Surrey Business Magazine - issue 51

Page 36

BUSINESS

Platinum Jubilee

NatureMetrics, a research company based in Surrey Research Park, explains ‘eDNA’, the game changing technology that can help reverse the extinction and climate crises.

A MEASURED APPROACH TO THE SURVIVAL OF OUR PLANET BREAKTHROUGH

When it comes to the climate crisis, the value of protecting biodiversity has been overlooked until relatively recently. Happily, though – and especially since COP26 - the world has recognised that our only chance of limiting global temperature rise to 1.5 degrees is to preserve and restore nature on an unprecedented scale. The cost of not doing so is stark, especially for business. In the short term, harming biodiversity can result in mitigation costs linked to protected species legislation. In the medium to long term, it can lead to the breakdown of ecosystem services such as pollination, the provision of clean air and water, soil health and productivity – all of which humankind needs for its survival. Clearly, it pays to account for nature. This crucial realisation is expected to translate into new global goals and targets for biodiversity that will filter down into policies and regulations at all levels.

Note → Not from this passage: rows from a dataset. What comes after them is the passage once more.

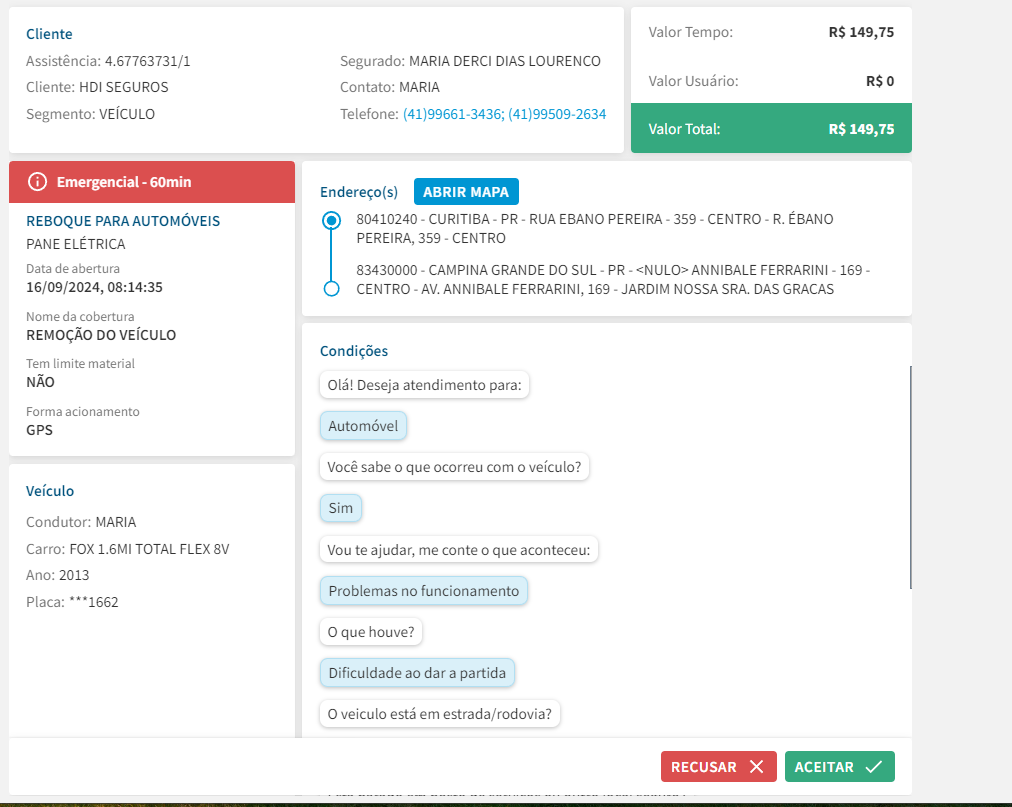Click the Rua Ebano Pereira origin address text
Viewport: 1012px width, 807px height.
click(x=595, y=228)
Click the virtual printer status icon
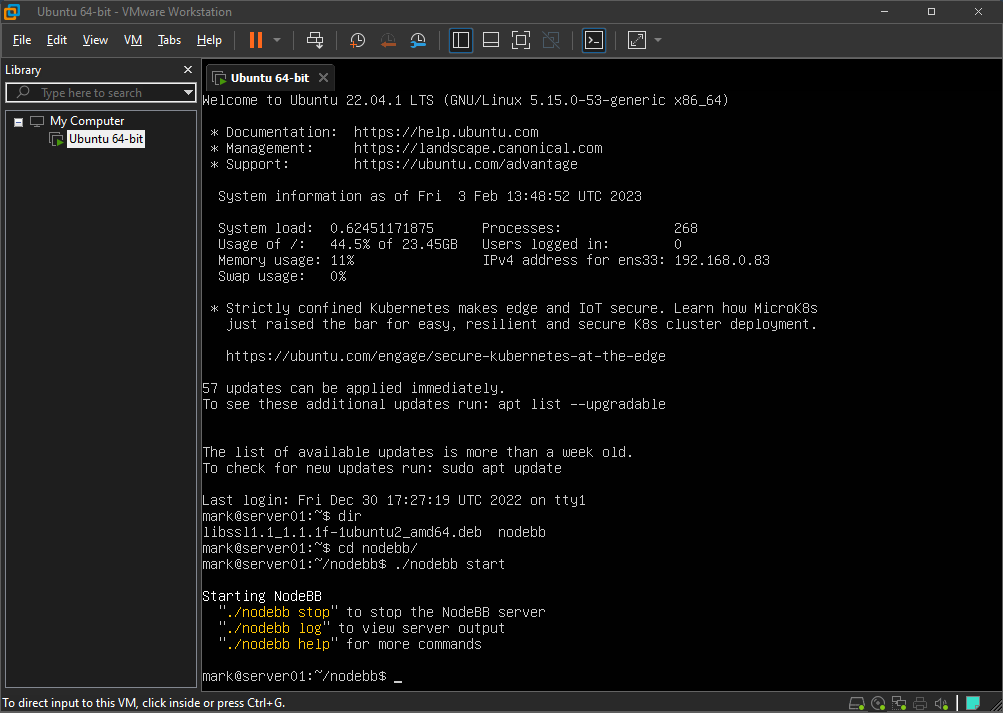 coord(919,703)
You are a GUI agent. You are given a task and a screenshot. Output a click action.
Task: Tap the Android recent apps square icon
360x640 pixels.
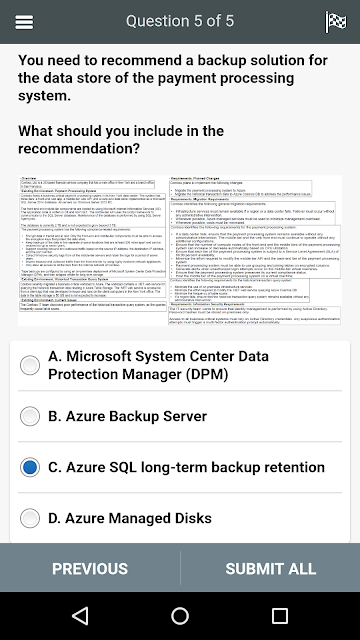[x=280, y=616]
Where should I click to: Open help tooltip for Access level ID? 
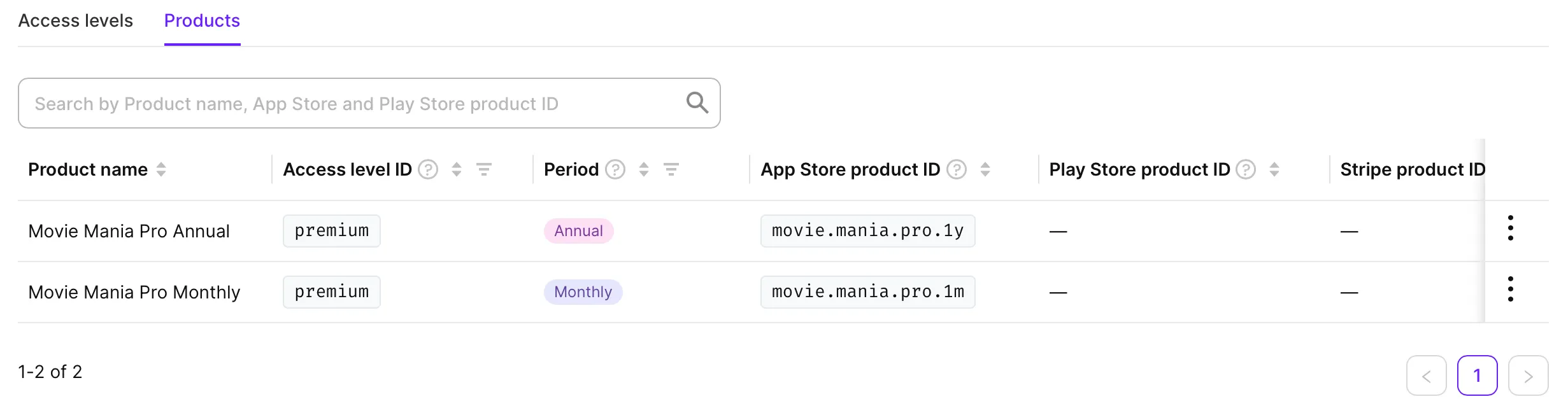428,169
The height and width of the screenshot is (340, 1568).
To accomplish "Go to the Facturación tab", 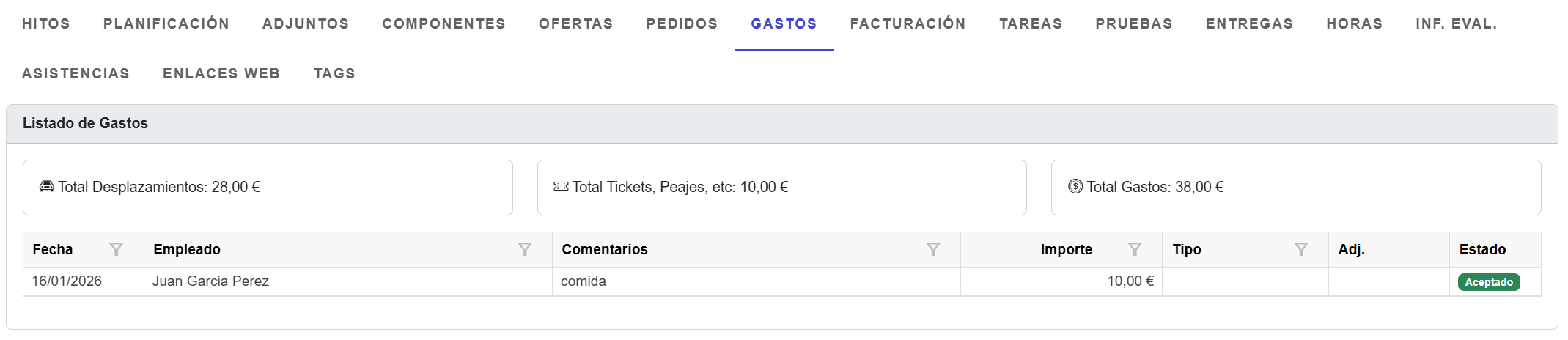I will (908, 23).
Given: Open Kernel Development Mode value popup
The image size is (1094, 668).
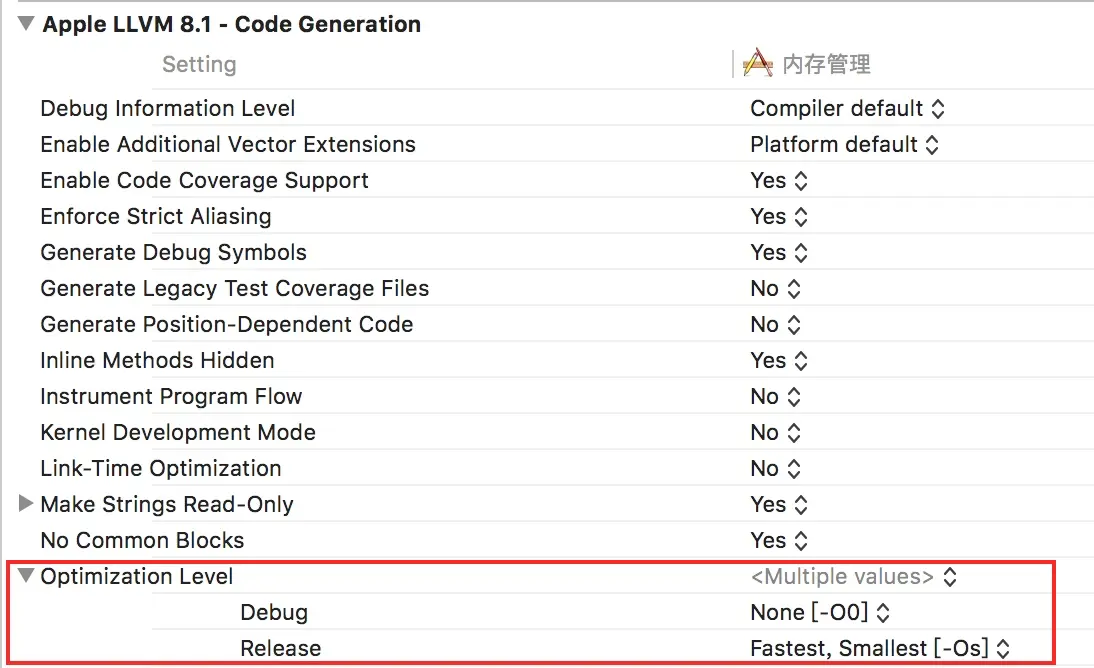Looking at the screenshot, I should [776, 432].
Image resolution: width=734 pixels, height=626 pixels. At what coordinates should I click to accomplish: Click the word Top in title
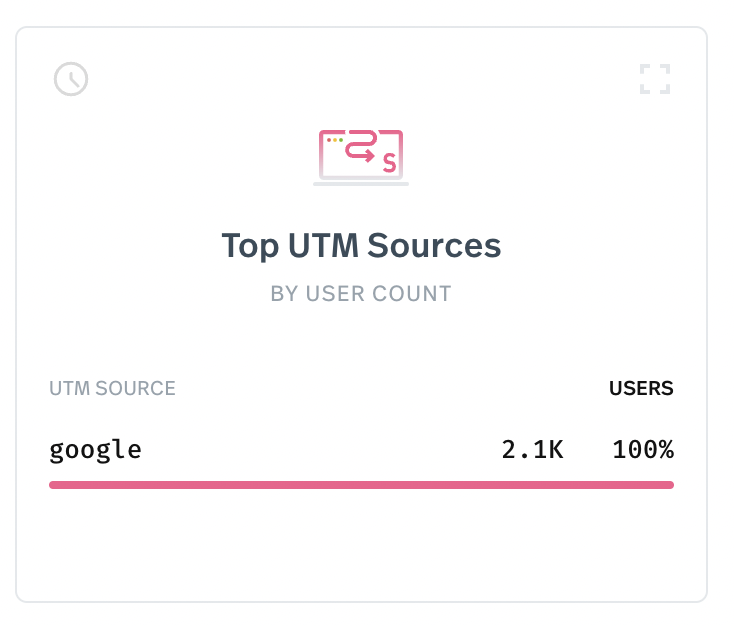250,246
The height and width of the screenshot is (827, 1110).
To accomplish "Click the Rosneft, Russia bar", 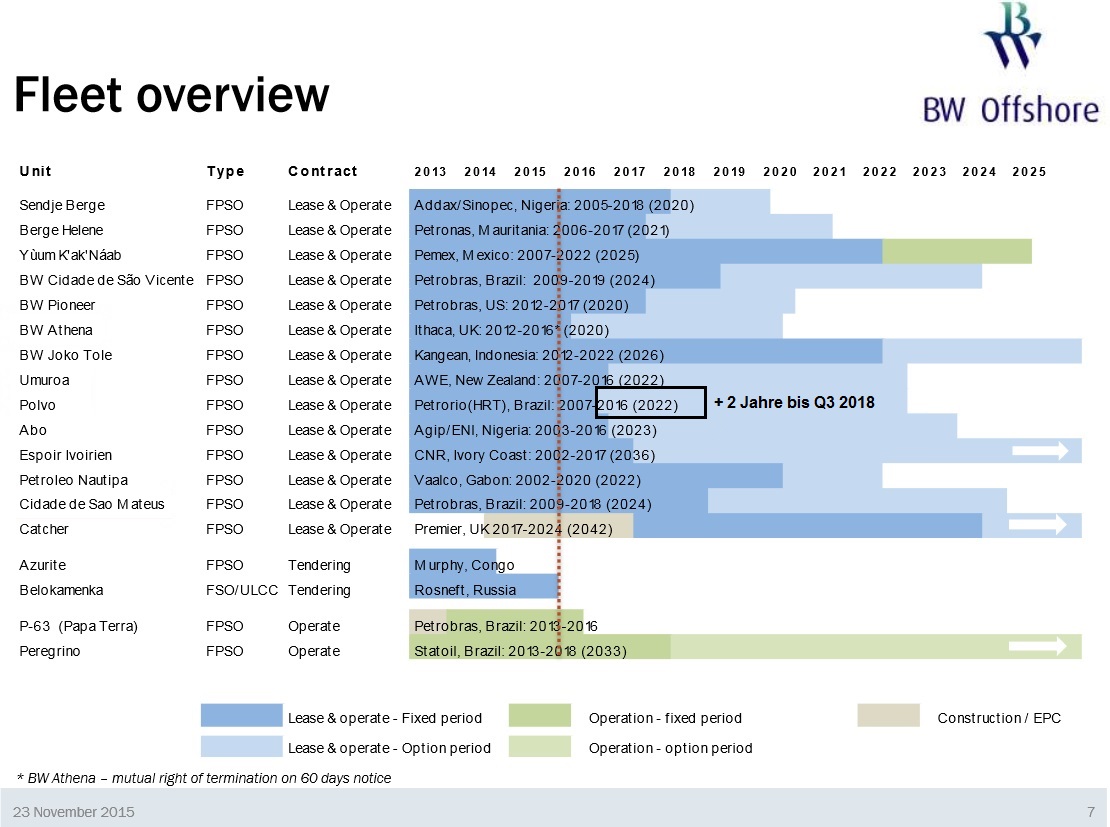I will [x=484, y=586].
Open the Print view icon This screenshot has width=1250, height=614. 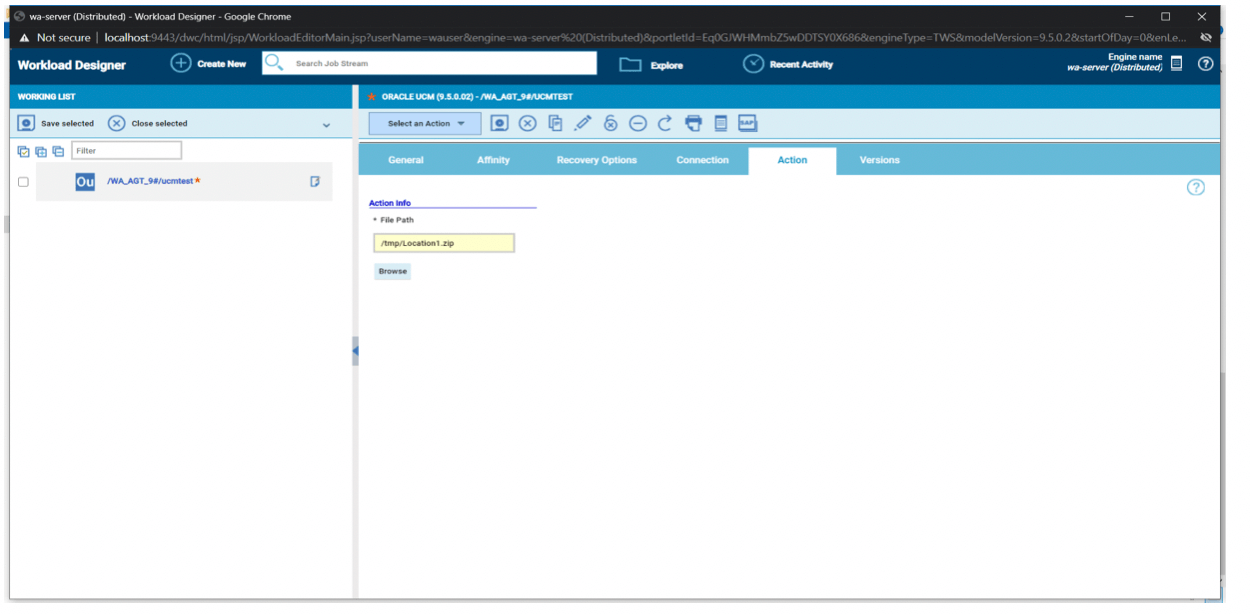tap(692, 123)
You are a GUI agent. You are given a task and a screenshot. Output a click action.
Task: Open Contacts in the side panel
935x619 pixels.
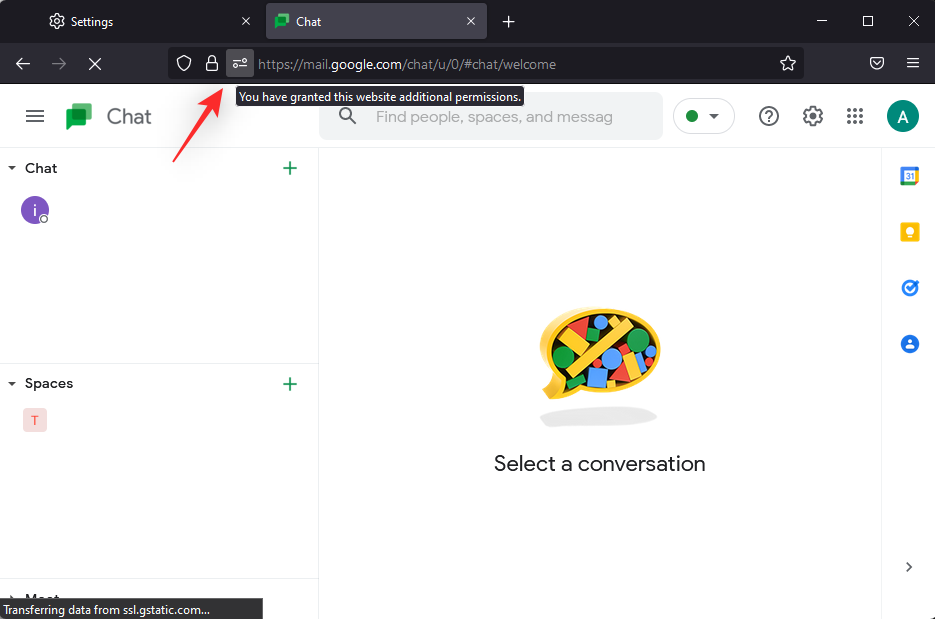[909, 344]
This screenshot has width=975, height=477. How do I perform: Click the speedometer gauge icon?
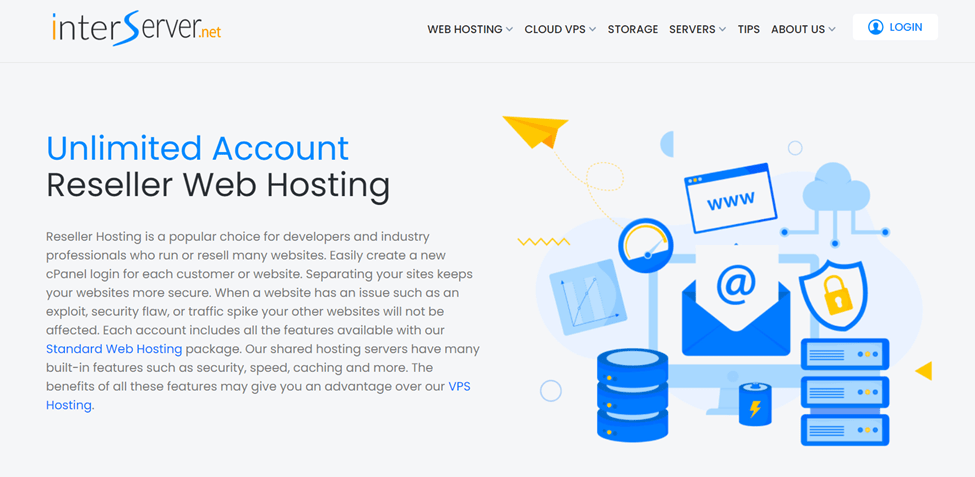645,246
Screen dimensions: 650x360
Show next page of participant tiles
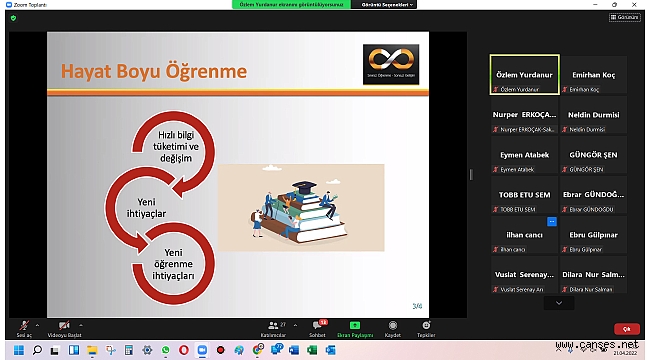point(559,303)

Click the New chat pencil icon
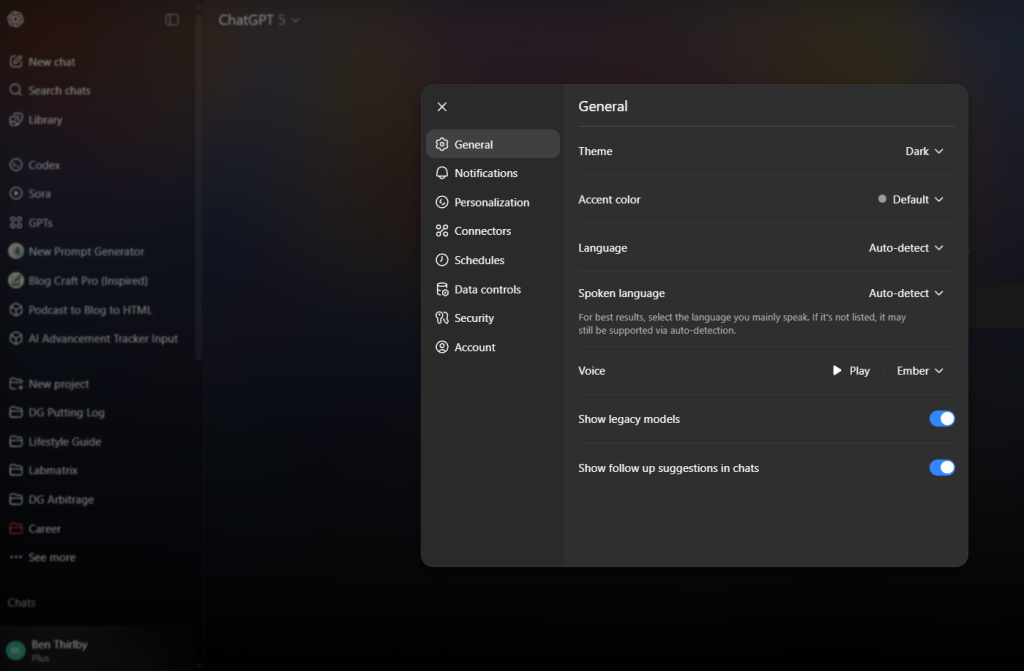tap(16, 62)
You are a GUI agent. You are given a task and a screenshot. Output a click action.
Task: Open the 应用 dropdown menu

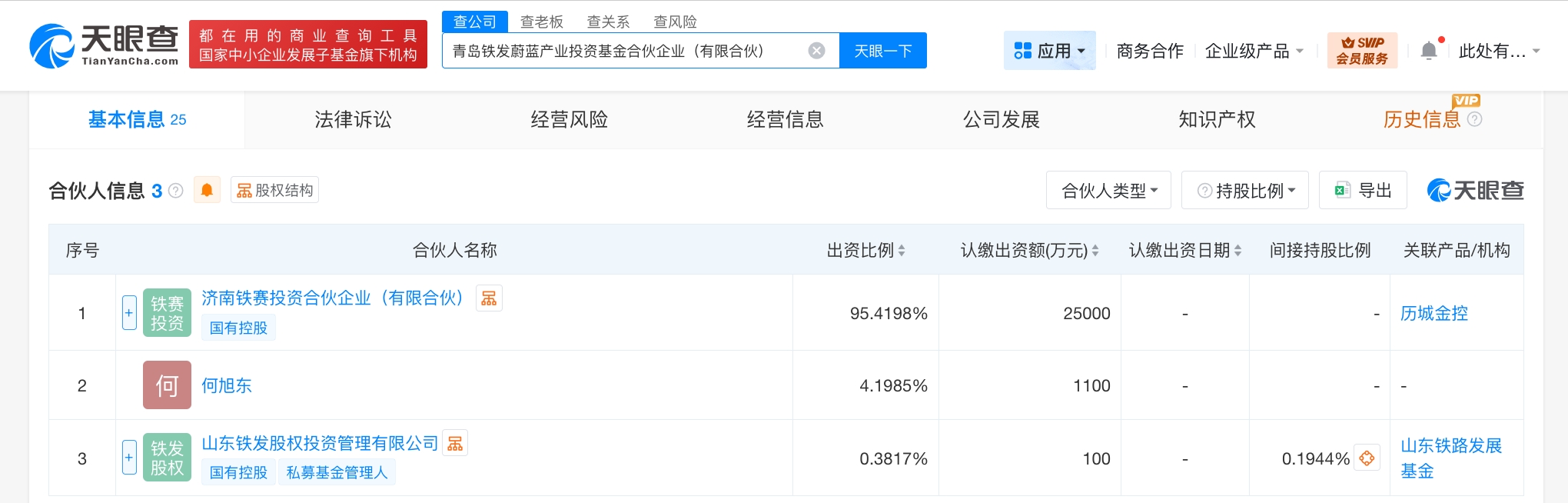pyautogui.click(x=1049, y=51)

In response, a new technology has emerged that is a complete gamechanger for measuring biodiversity at scale. This technology measures environmental DNA (or eDNA) – the small traces of DNA that are left in the environment by a given species.

Organisations are now looking for ways to monitor their progress in achieving positive change – but biodiversity is extremely complex and difficult to measure. Not only that, but conventional biodiversity survey methods are expensive to implement, demanding of field expertise that is in short supply, and offer data on only a tiny fraction of species. This can’t provide anything like the data that’s needed to enable meaningful goals and targets to be set and for progress to be measured.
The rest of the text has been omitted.